### [DIRECTIONS]
Extract each line holding the word "width" from the entries.

───

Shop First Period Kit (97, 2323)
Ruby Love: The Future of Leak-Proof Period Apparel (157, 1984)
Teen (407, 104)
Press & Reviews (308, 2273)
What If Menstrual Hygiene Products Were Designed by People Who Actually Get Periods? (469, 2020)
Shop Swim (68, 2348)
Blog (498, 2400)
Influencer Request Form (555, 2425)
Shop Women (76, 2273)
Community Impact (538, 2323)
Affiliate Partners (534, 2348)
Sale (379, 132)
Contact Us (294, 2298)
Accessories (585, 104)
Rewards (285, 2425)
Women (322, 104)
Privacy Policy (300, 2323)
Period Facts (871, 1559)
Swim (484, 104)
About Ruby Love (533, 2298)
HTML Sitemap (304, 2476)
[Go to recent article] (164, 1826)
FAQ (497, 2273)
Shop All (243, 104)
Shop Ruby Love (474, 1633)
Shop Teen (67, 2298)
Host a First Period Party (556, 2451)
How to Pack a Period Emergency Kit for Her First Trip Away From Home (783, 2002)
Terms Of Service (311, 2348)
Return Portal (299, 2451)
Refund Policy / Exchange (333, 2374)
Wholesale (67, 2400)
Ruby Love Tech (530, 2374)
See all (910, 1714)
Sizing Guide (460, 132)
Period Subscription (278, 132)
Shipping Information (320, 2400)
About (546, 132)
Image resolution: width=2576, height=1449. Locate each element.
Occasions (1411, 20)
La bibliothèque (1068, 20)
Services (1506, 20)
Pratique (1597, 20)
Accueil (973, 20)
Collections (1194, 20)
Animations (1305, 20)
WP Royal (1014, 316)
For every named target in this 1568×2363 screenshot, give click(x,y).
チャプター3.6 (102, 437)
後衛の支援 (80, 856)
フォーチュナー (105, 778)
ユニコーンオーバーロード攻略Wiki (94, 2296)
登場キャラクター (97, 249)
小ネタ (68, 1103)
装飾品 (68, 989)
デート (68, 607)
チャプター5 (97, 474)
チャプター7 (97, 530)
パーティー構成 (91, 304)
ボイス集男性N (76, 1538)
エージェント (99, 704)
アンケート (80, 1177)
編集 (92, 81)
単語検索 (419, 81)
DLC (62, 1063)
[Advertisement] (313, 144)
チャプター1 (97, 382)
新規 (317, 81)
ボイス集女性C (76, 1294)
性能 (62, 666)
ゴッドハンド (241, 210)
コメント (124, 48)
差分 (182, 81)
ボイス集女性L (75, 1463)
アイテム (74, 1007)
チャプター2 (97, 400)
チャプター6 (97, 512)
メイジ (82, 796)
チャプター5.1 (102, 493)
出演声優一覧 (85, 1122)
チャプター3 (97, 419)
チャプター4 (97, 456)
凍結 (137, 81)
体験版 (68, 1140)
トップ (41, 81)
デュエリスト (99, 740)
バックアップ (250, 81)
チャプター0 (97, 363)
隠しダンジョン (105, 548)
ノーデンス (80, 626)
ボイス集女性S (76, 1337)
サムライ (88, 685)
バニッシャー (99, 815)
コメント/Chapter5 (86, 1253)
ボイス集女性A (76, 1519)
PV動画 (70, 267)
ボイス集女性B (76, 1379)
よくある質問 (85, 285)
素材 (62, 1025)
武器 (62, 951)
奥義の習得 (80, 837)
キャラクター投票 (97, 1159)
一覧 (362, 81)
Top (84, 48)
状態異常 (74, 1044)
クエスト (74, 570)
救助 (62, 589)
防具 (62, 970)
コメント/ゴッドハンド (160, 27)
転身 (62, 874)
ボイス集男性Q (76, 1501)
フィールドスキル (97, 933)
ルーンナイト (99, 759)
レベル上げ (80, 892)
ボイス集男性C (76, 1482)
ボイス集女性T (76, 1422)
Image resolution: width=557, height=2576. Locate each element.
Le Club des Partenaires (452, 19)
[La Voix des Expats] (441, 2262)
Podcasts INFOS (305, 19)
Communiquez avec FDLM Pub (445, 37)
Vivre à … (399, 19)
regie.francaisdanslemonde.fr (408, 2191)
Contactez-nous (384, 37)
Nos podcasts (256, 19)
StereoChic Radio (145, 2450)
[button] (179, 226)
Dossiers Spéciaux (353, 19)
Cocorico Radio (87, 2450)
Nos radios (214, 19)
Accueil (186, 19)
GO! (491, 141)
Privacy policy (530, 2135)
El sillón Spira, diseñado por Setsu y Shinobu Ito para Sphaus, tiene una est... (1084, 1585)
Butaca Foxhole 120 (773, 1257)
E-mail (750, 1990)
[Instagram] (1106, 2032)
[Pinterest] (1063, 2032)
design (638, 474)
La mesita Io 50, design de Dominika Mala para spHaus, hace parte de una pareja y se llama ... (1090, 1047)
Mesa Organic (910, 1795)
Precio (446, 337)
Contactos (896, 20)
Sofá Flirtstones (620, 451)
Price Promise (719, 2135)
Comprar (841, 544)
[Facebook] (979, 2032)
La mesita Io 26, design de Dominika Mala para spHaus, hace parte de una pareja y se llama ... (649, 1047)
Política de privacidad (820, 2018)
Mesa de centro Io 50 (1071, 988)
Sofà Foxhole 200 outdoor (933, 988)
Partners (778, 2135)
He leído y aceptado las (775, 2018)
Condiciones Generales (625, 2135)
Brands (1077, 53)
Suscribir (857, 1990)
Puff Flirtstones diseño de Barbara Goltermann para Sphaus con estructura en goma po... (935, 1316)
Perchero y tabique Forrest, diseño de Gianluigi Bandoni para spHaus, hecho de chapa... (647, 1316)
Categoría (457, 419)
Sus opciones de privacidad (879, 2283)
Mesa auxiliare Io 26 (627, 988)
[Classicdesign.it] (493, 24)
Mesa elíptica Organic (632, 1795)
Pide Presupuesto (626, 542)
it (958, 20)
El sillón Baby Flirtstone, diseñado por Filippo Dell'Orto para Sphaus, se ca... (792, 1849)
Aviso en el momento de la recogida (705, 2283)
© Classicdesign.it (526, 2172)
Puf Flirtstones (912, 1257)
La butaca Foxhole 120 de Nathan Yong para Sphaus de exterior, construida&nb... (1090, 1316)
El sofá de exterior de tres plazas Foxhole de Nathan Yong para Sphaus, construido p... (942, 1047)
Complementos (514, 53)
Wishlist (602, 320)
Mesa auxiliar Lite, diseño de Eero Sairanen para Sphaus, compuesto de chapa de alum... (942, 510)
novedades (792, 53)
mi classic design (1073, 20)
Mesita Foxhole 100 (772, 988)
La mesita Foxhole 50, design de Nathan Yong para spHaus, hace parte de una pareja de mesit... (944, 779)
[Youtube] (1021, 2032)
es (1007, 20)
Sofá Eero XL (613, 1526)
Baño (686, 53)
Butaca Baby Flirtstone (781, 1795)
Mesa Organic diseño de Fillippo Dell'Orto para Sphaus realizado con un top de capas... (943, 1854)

───

### [OUTPUT]
Image resolution: width=2576, height=1449. Locate each element.
Image resolution: width=557, height=2576. Locate each element.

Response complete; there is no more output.